12/09/2014

By Izzy Seddon

Guy Rigby, Partner and Head of Entrepreneurial services at Smith & Williamson led proceedings and gave insight to the Smith & Williamson Enterprise Index which measures entrepreneurial confidence in the economy. Now in its second year, the initial benchmark was set at 100.

The guest was Nadhim Zahawi, Conservative MP for Stratford on Avon, who is the founder and former CEO of YouGov the opinion centre for political issues. He and his partner Stephan Shakespeare set up YouGov in May 2000.

When Zahawi and Shakespeare first started YouGov they controlled the market research and opinion-polling channel for the electronic retailer Dixon. Zahawi told us about the time he got a phone call at midnight from Ajaz Ahmed, store manager from Dixon complaining that the servers had crashed. At the time they didn’t piece it together that it happened as a result of the vast number of people voicing their opinion about rising petrol prices. 6 months later the truck drivers went on strike and only then they started to realise that it was the underlying frustration shown in the polls and how much of a correlation there is to the YouGov opinion poll and the general feeling across Britain.

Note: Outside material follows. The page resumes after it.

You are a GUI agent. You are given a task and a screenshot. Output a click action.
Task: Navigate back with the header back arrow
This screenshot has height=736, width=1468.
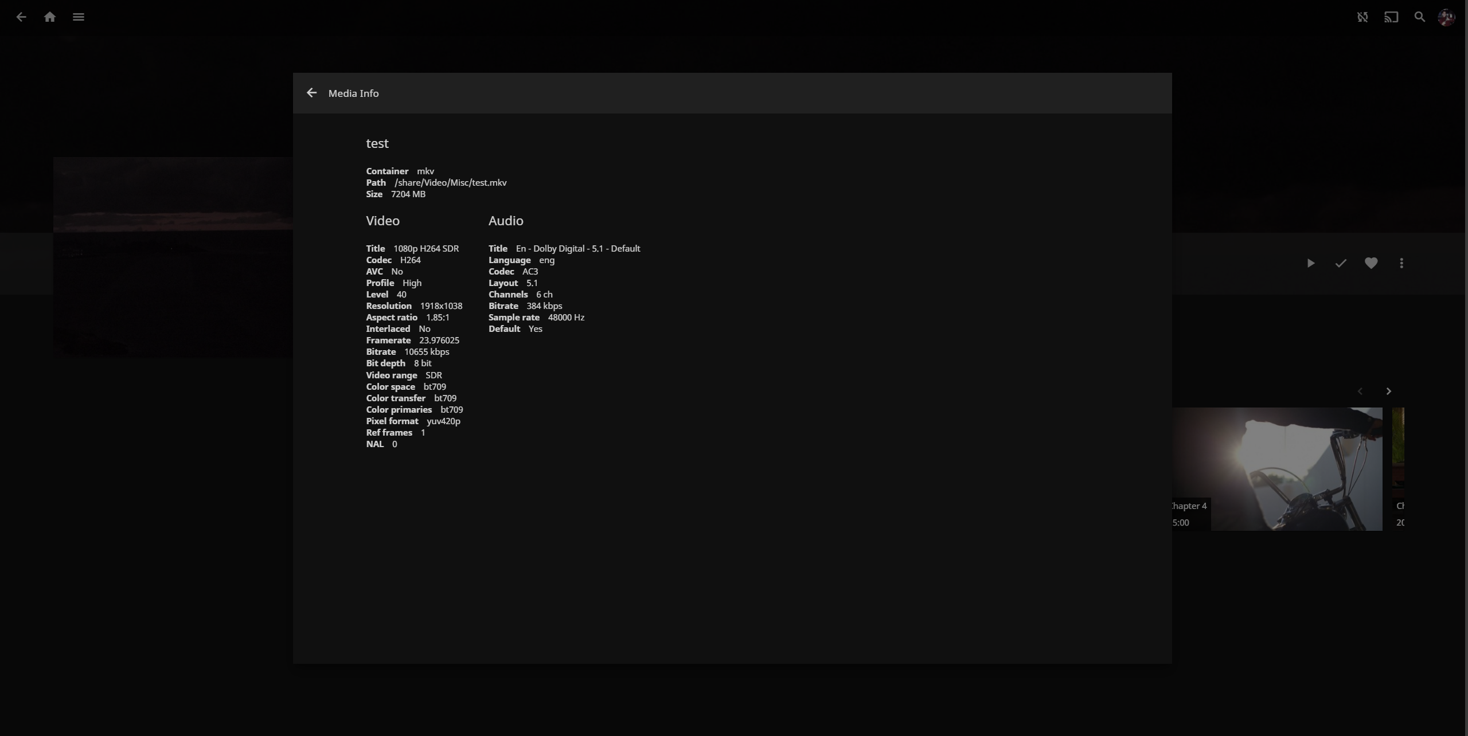tap(22, 17)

The breakthrough for YouGov was when Professor Anthony King made a white paper on methodology of elections and YouGov was invited to take part in 2001 General Election to predict the outcome. The data was so accurate that YouGov became binary and nationally recognised as a vital tool for understanding public opinion.

The reason for starting YouGov was “initially not as a money making venture” moreover Zahawi was “passionate about changing the world”. He explained that this should be true for any entrepreneur as it’s passion that should be the true driving force when the chips are down.

Zahawi insists that it is crucial to be flexible when it comes to your idea as an entrepreneur “make sure you’re not so wedded to your concept that you’re blind or deaf to the message that’s coming back” — if you can be flexible in your idea then you are more often than not likely to succeed.

One of the most prominent points he made is that “timing is everything in business” and that more often that not well thought out ideas and great companies may fail because they were ahead of their time or had perhaps been beaten by a similar idea at the same time.

As a Conservative MP, Zahawi told us about the policies that the government had implemented to aid businesses. He stated that they had always aimed to reduce bureaucracy and red tape. They will “leave office in May 2015 with less regulation on business” which is heading back to policy of Conservative governments prior.

Zahawi suggests that although they’ve moved to a time when a business can be set up in a week. His vision for the future is that there will be complete “free enterprise which can launch in 7 hours, not 7 days” showing that the Conservative government are really keen to help start up businesses. He reiterated that the government wants to “send a clear message to the people who are thinking about starting a business, that we (they) are completely on your side”.

The closing point Zahawi made was that it was not just the changes to corporation tax that has exemplified the entrepreneurial spirit in the UK, rather “the most helpful thing has been the CEIS scheme for the entrepreneurial world and we need to make more of that and really explain why it’s important and why it is making a difference”. He feels that “the role of government should be to creating the environment for entrepreneurs to go out and take a risk and build a business and create jobs in the first place”.

Questions came first from Guy Rigby about SME agenda — why corporate tax rate is moving away from a different rate for small and large businesses. Zahawi suspects that it’s “down to simplicity, trying to make things straight forward”. He said that there is “motivation from the Chancellor is to stay right on top of league on investment from Europe”. He gave the example from JP Morgan which has it’s largest office outside of the US in the UK with 17,000 employees, and 2nd largest is in Germany with 20 employees.

There were further questions on social enterprise, the way they marketed YouGov in a time before the internet, limiting start up crowdfunding and about corporate venturing schemes. The most interesting question came from Simon Blakey, Avonmore Developments who asked whether regulation around crowd funding is a force for good. Zahawi decided that it’s “fantastic — we fear change because change is disruptive and difficult to handle, but it’s one: inevitable because of the networked economy, two: it’s a great innovation that the banking industry is one of the few that hasn’t seen that level of disruption”. He spoke about the creation of 24 new banks, such as Metro, launching. He is excited by the new type of “p2p lending, crowdfunding, equity and debt” and says that the city of London “should aim to be a hub for that”. He feels that there needs to be regulation as “the worst thing that could happen to that embryonic industry, is a bad egg company that behaves badly” but there is already regulation to stop the crowdfunder holding the cash raised. “You don’t want to over-regulate and stifle something which is a fantastic opportunity for the UK”.